Learn Web Scraping with Python

Web Scrapping Library

Web Scrapping Library

Python has a vast collection of libraries and also provides a very useful library for web scrapping. Let's understand the required library for Python.

 

Library used for web scrapping

1. Selenium 

Selenium is an open-source automated testing library. It is used to check browser activities. To install this library, type the following command in your terminal.

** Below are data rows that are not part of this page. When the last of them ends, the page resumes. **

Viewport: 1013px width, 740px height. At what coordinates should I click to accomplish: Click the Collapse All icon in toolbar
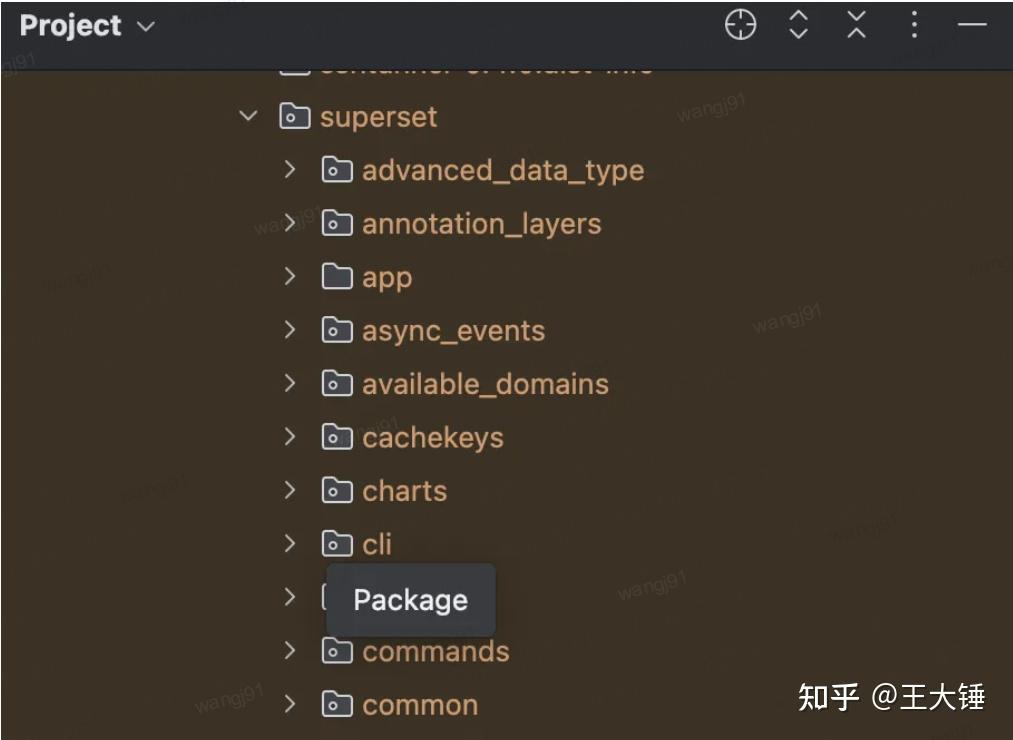coord(855,25)
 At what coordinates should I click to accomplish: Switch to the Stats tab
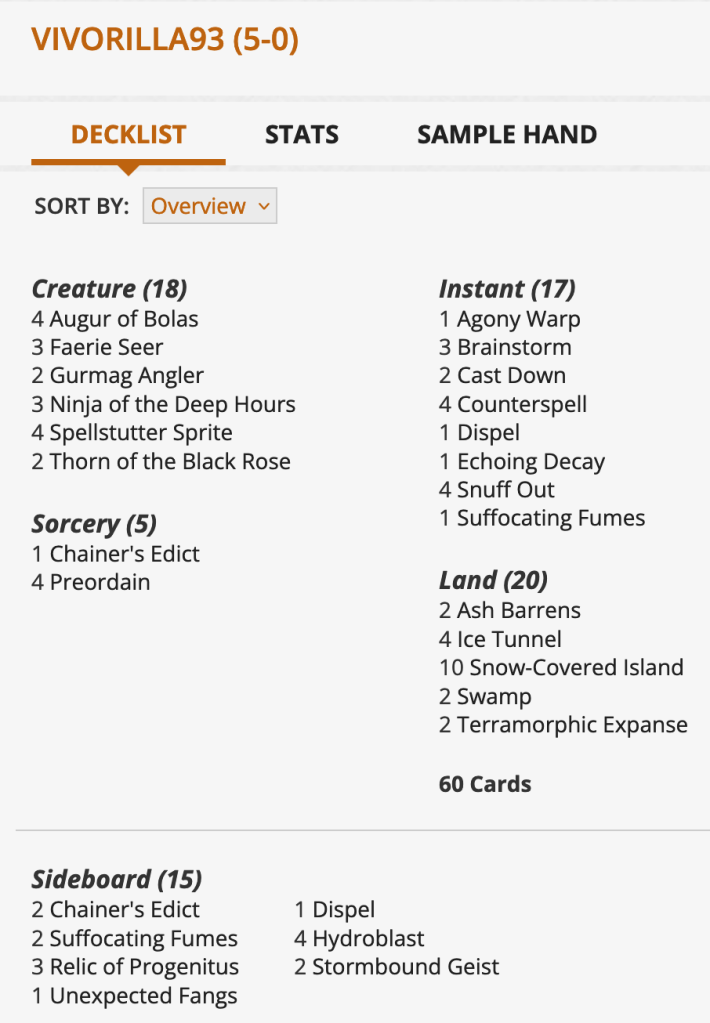[x=301, y=135]
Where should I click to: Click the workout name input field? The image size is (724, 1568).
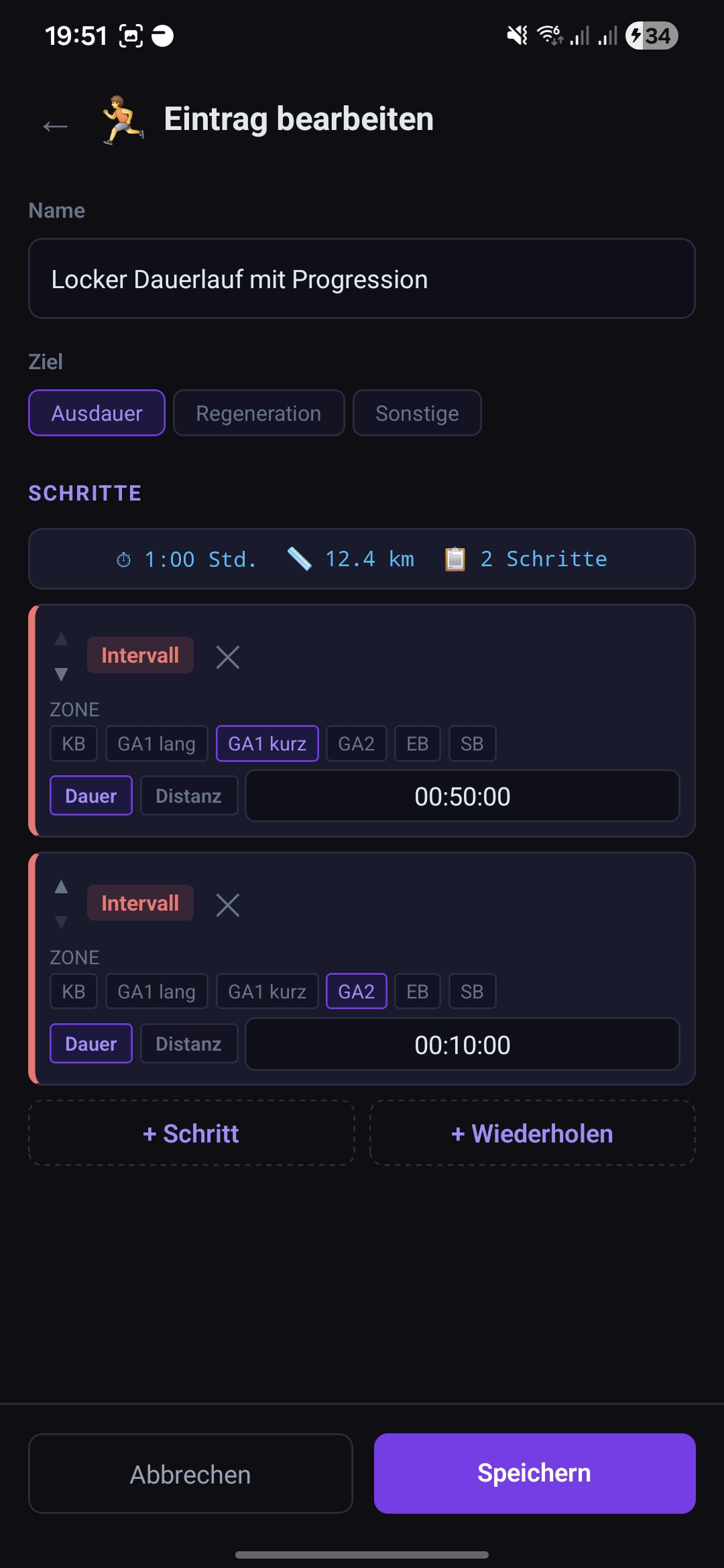click(362, 277)
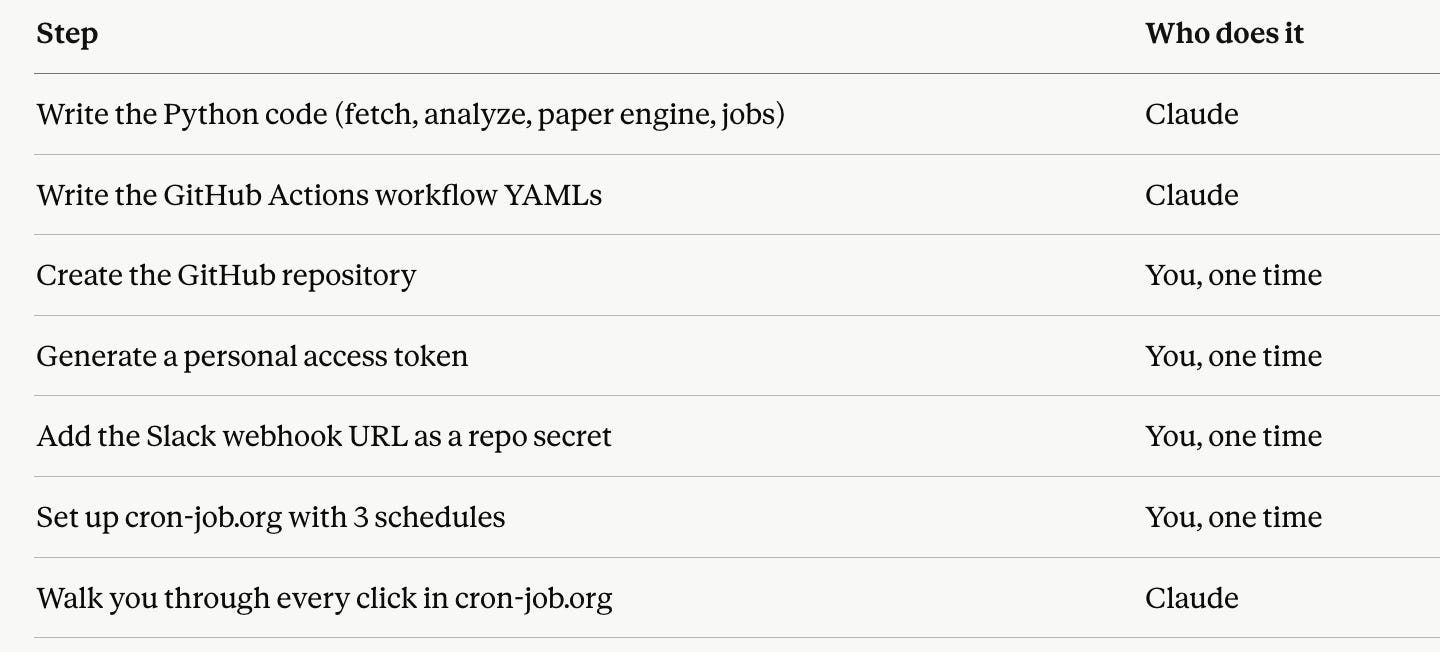Click the "Step" column header
This screenshot has width=1440, height=652.
point(67,34)
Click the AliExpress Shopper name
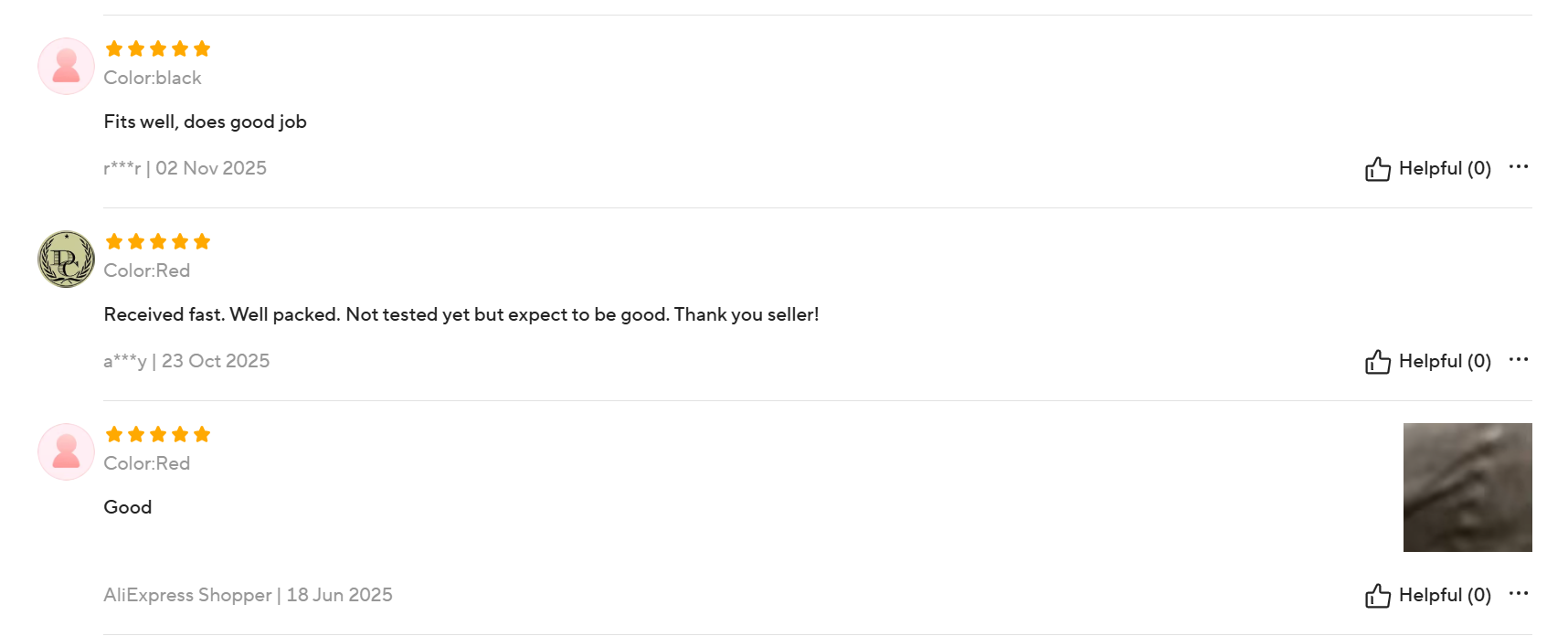The image size is (1568, 636). point(187,596)
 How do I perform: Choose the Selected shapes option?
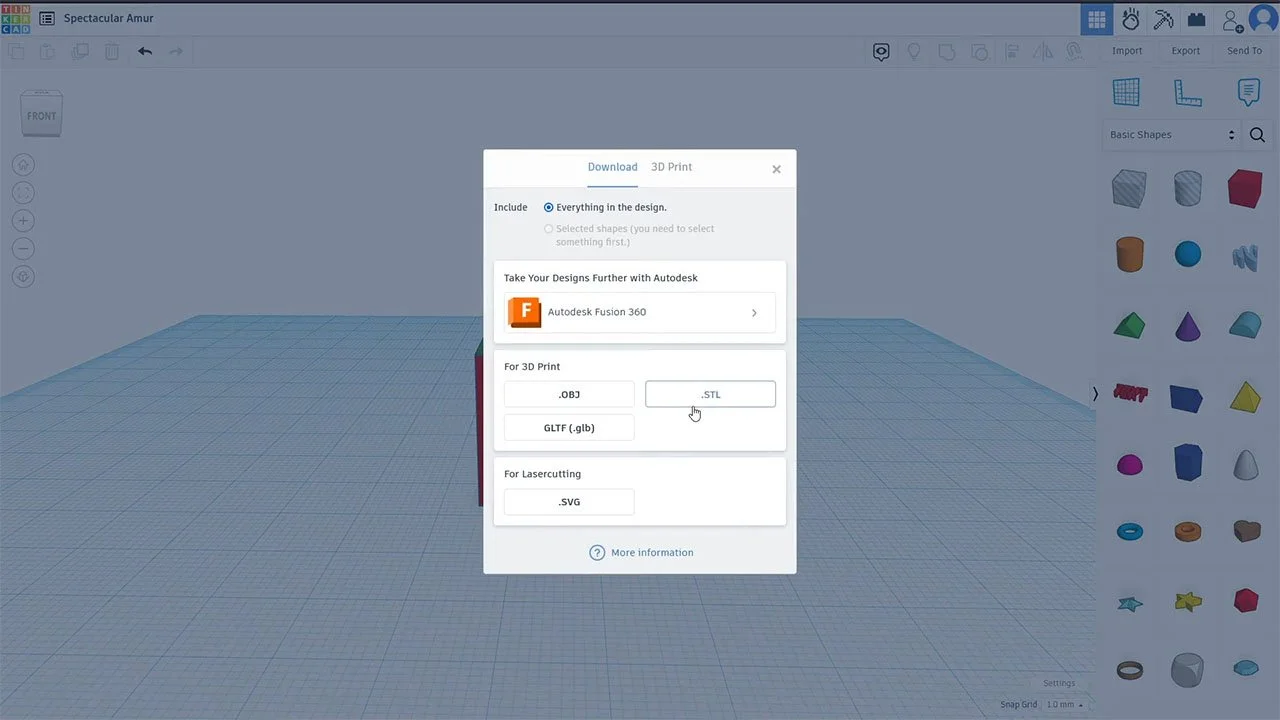pos(548,228)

cmd>pip install selenium  

Note - It is good to use the PyCharm IDE.

 


2. Pandas

Pandas library is used for data manipulation and analysis. It is used to extract the data and store it in the desired format.

cmd>pip install pandas

 


3. BeautifulSoup

BeautifulSoup is a Python library that is used to pull data of HTML and XML files. It is mainly designed for web scrapping. It works with the parser to provide a natural way of navigating, searching, and modifying the parse tree. The latest version of BeautifulSoup is 4.8.1. 


Let's understand the BeautifulSoup library in detail.

 Installation of BeautifulSoup

cmd>pip install bs4  

 


Installing a parser

BeautifulSoup supports HTML parser and several third-party Python parsers. You can install any of them according to your dependency. The list of BeautifulSoup's parsers is the following:

Parser

Typical usage

Python's html.parser

BeautifulSoup(markup,"html.parser")

lxml's HTML parser

BeautifulSoup(markup,"lxml")

lxml's XML parser

BeautifulSoup(markup,"lxml-xml")

Html5lib

BeautifulSoup(markup,"html5lib")

 

We recommend you to install html5lib parser because it is much suitable for the newer version of Python, or you can install lxml parser.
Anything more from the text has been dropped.